Pull out every line in the items that contains the word "icon" and copy each one.

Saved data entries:
____
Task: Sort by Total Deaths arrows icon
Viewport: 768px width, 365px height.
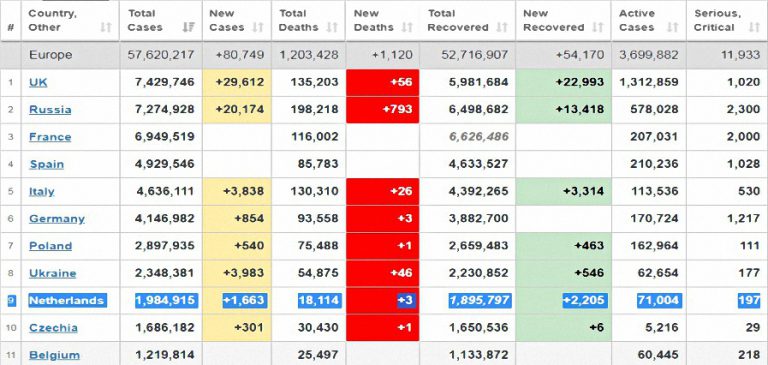Action: 332,27
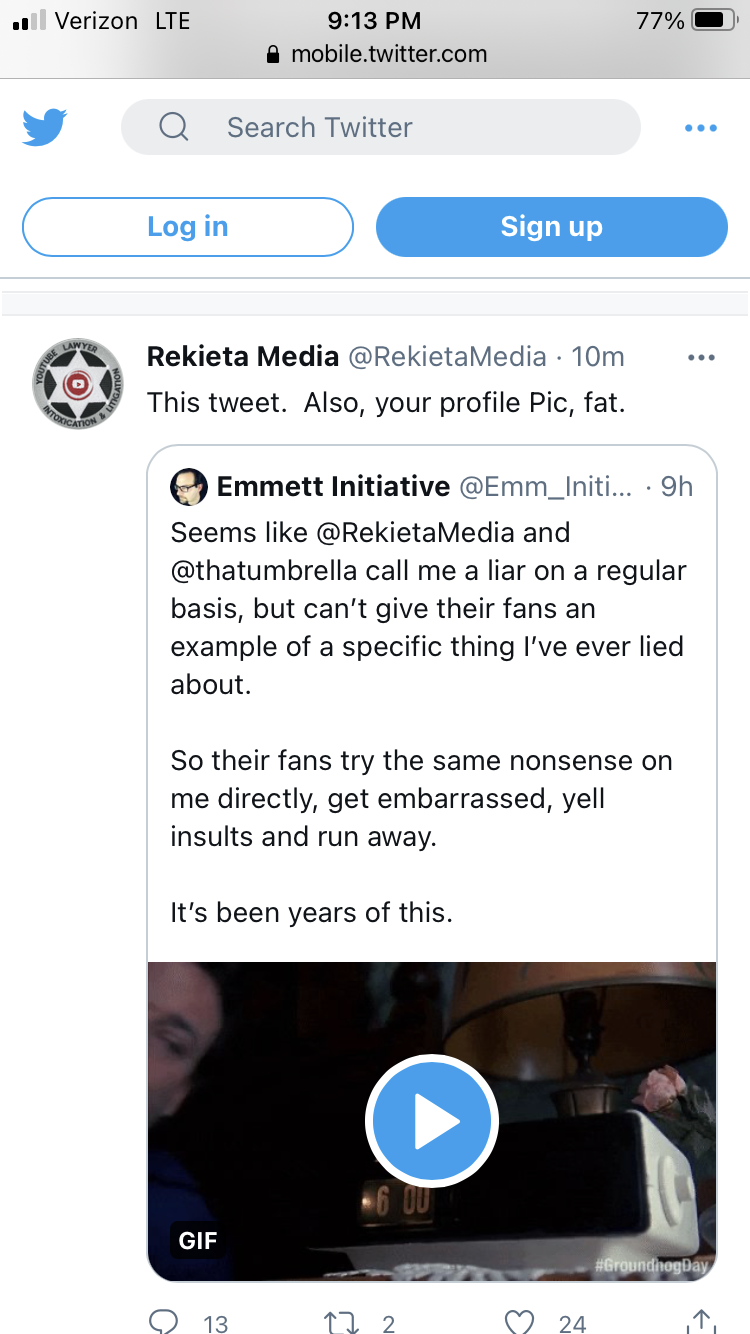Open the tweet's three-dot more options menu

[x=702, y=358]
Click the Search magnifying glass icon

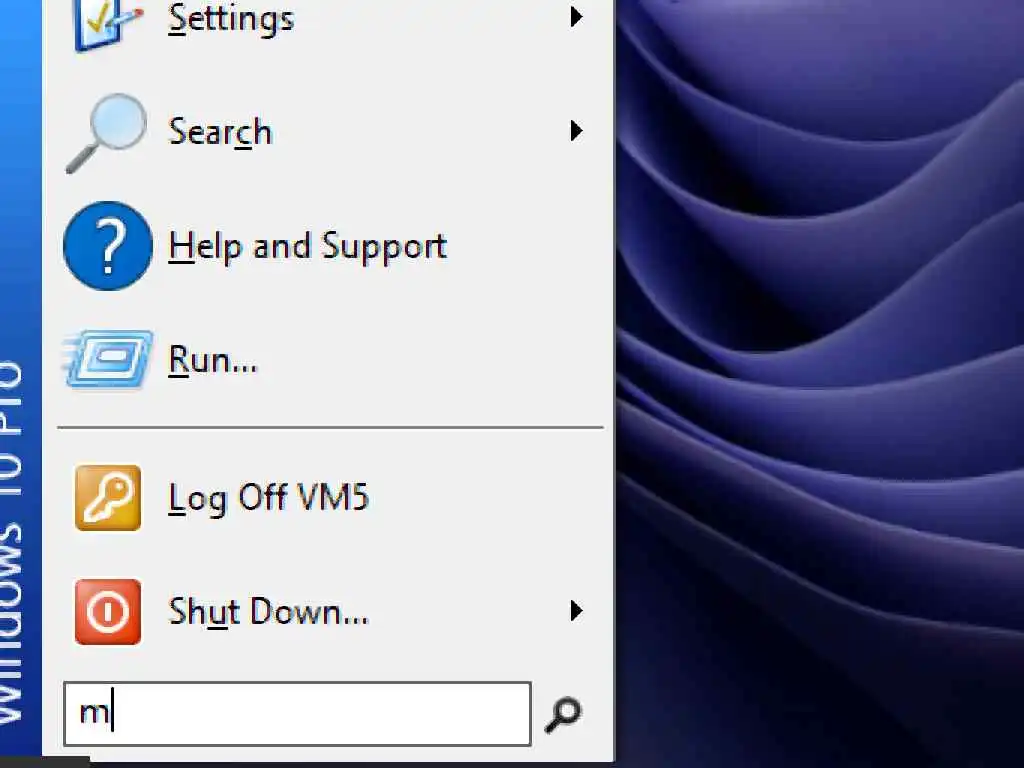(106, 133)
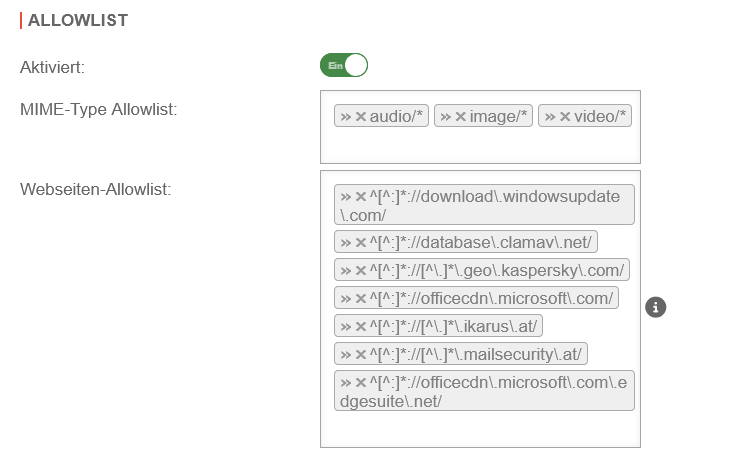The image size is (751, 460).
Task: Delete the mailsecurity.at allowlist entry
Action: pos(361,354)
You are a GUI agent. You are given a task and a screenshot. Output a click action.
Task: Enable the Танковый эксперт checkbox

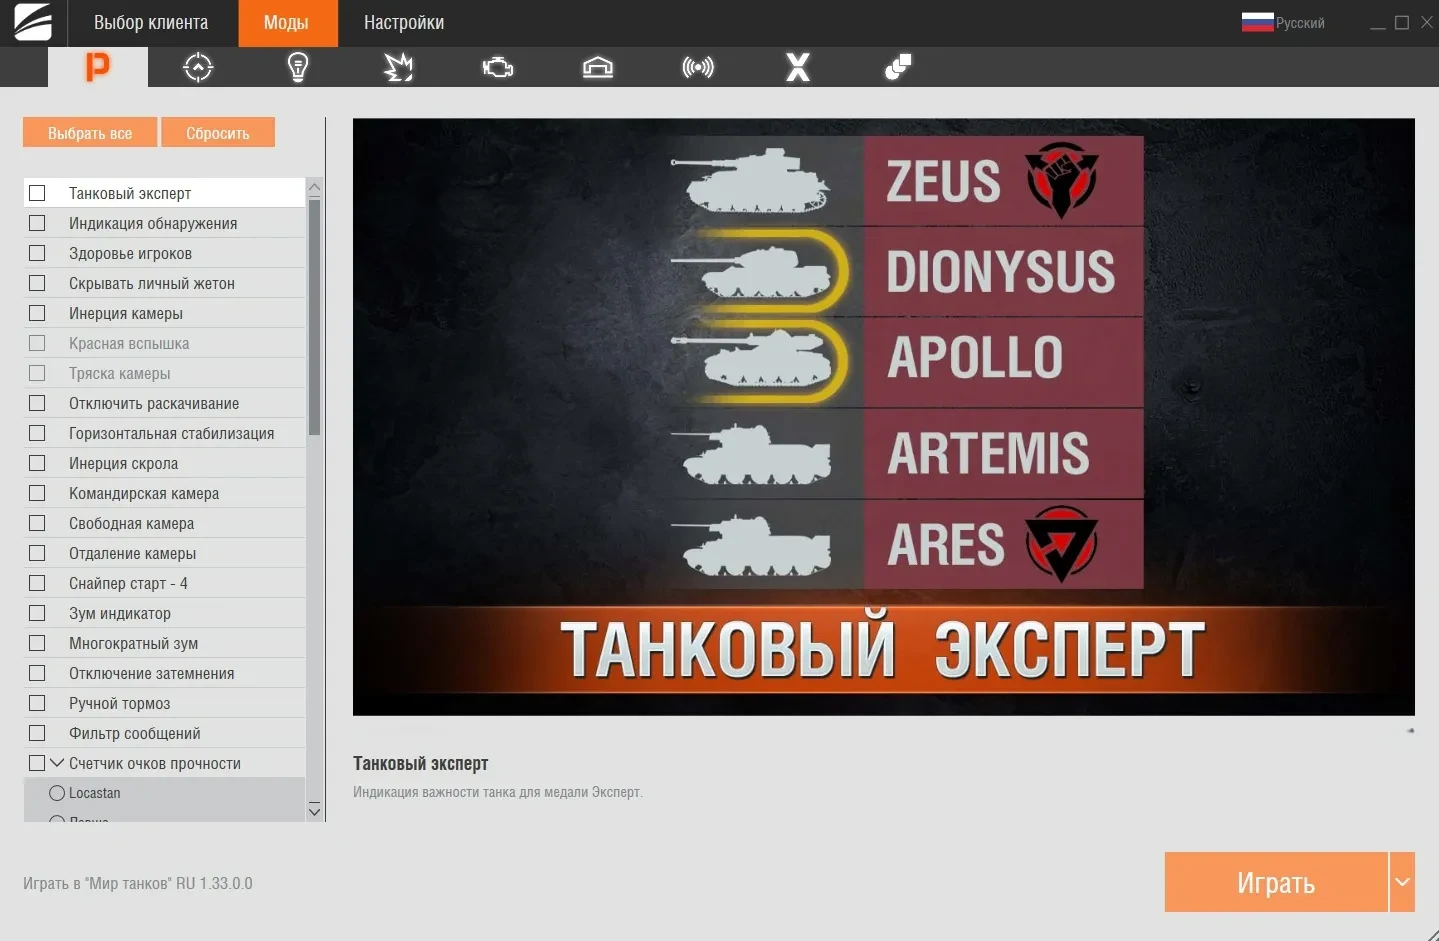tap(38, 193)
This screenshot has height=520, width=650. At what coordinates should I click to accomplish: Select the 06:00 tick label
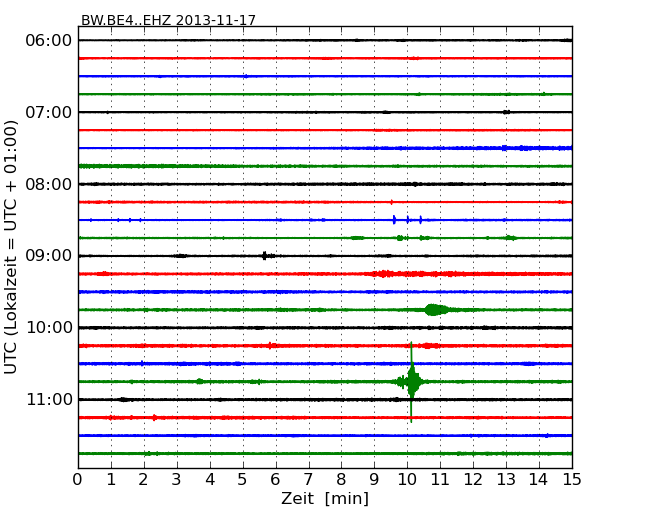pos(48,40)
____
**THE ANSWER**
Task: Sort by Total Deaths arrows icon
Click the Search magnifying glass icon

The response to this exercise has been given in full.